Abstract

The multiferroic YMn0.5Cr0.5O3 (YMCO) compound possesses magnetic phases that are debatable for their origin in intrinsic and extrinsic attributes. To extract the contribution of the polycrystalline disorder as well as determine the effect of structural modifications and epitaxial strain on the magnetic properties, we have formed YMCO bulk in polycrystalline pellet and powder forms, and epitaxial thin films with a wide range of compressive and tensile strains. The temperature and field dependent magnetization of polycrystals discards the possibility of magnetization reversal and unveils the presence of multidomain states with soft and hard characters in powder form. The epitaxial YMCO films possess an extraordinary structural control of their magnetic properties, as the tuning of compressive strain results in an increase of 4–5 factors of magnitude in the saturation magnetic moment.

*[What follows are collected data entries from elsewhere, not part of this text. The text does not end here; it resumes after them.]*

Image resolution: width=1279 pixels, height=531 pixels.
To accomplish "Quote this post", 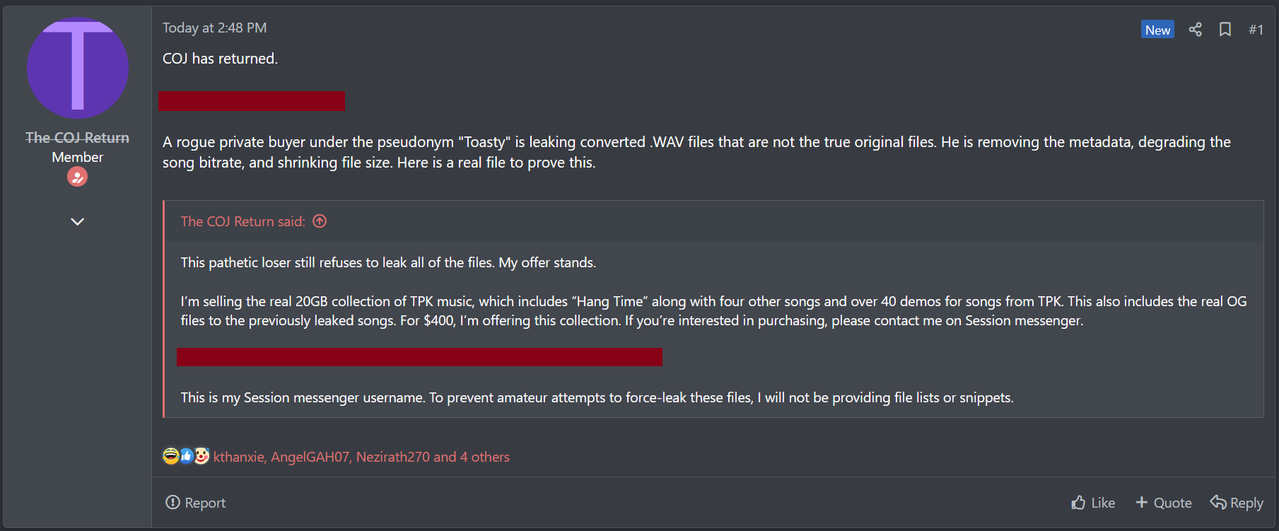I will click(x=1163, y=502).
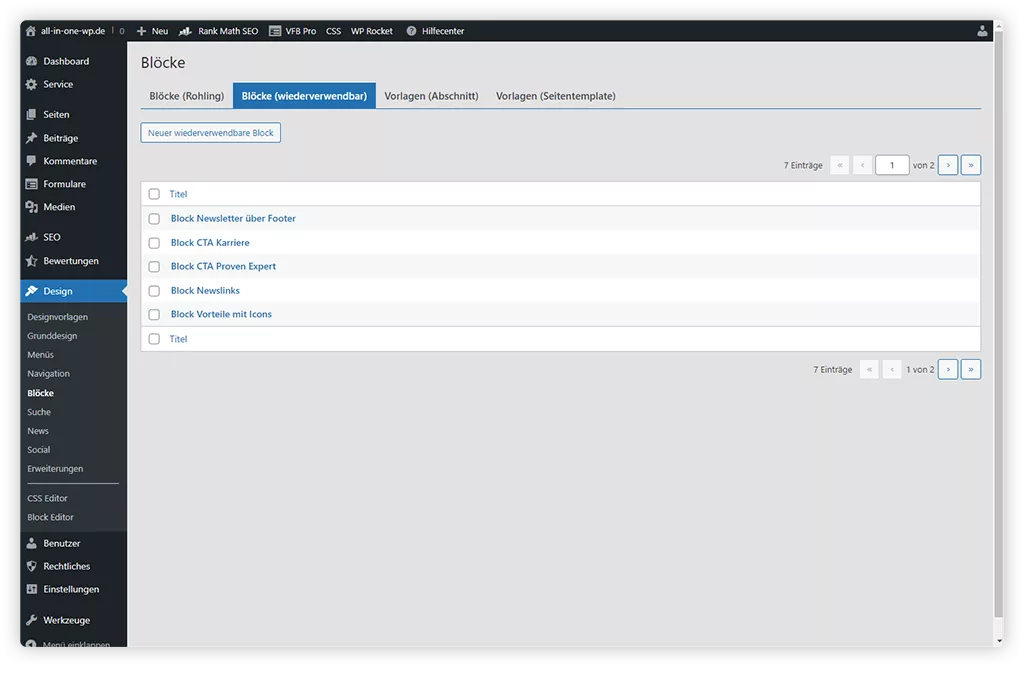Click the VFB Pro form icon
1024x674 pixels.
275,31
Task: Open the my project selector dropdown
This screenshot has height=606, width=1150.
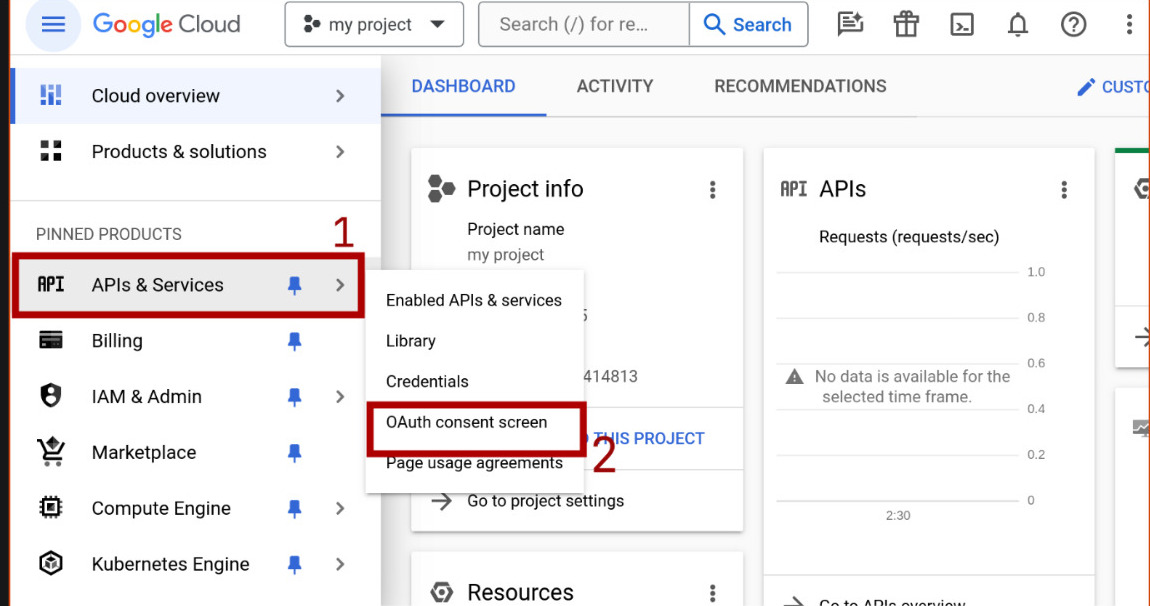Action: pos(374,25)
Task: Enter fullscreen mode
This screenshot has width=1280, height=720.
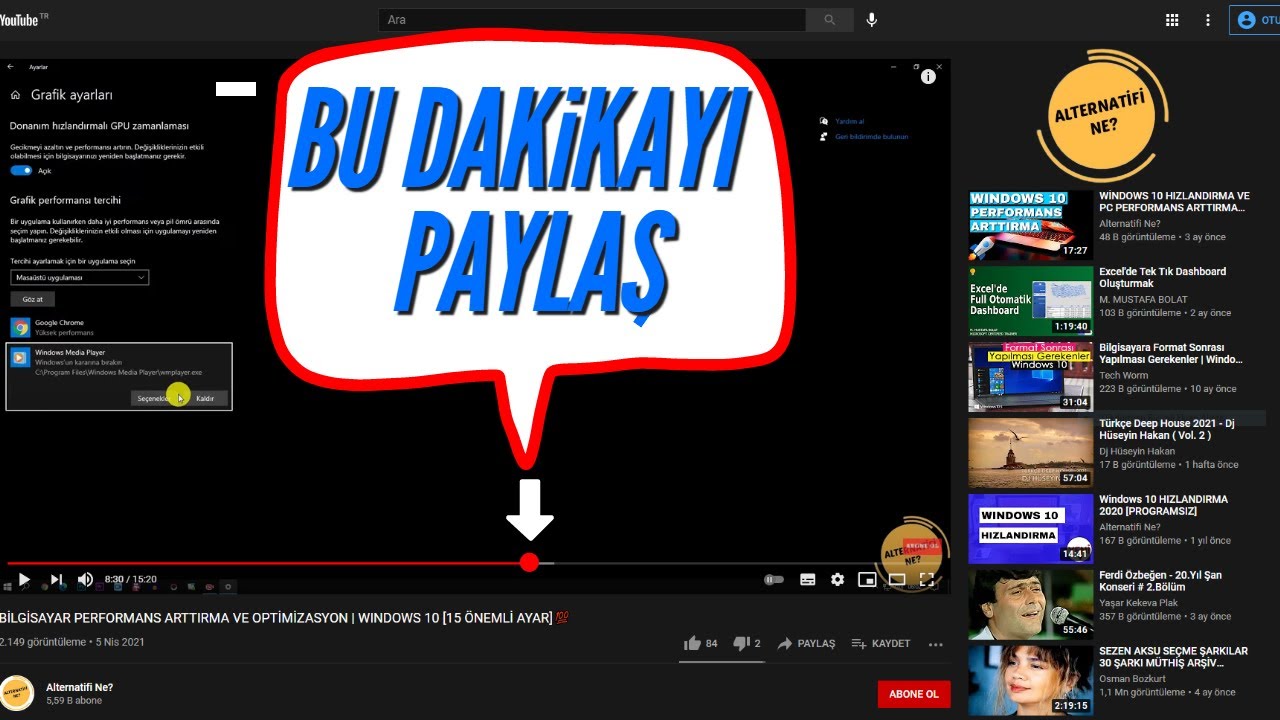Action: pos(927,579)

This strain engineering further allows a tuning of the magnetic property from spin frustration/short-range ordering to the long-range ordering, which also induces a rare phenomenon of sharp step-like metamagnetic transition. The implementation of magneto-terahertz time-domain spectroscopy on this system does not show the manifestation of any magnon/electromaganon resonance typical of a magnetoelectric phase, thus suggesting either a very weak or lack of coupling between magnetic and electric ordered parameters in polycrystalline YMCO. This study resolves some longstanding issues on the magnetic and magnetoelectric phases in addition to the epitaxial control of large magnetization and metamagnetic transition being potentially relevant in several aspects of spintronics applications.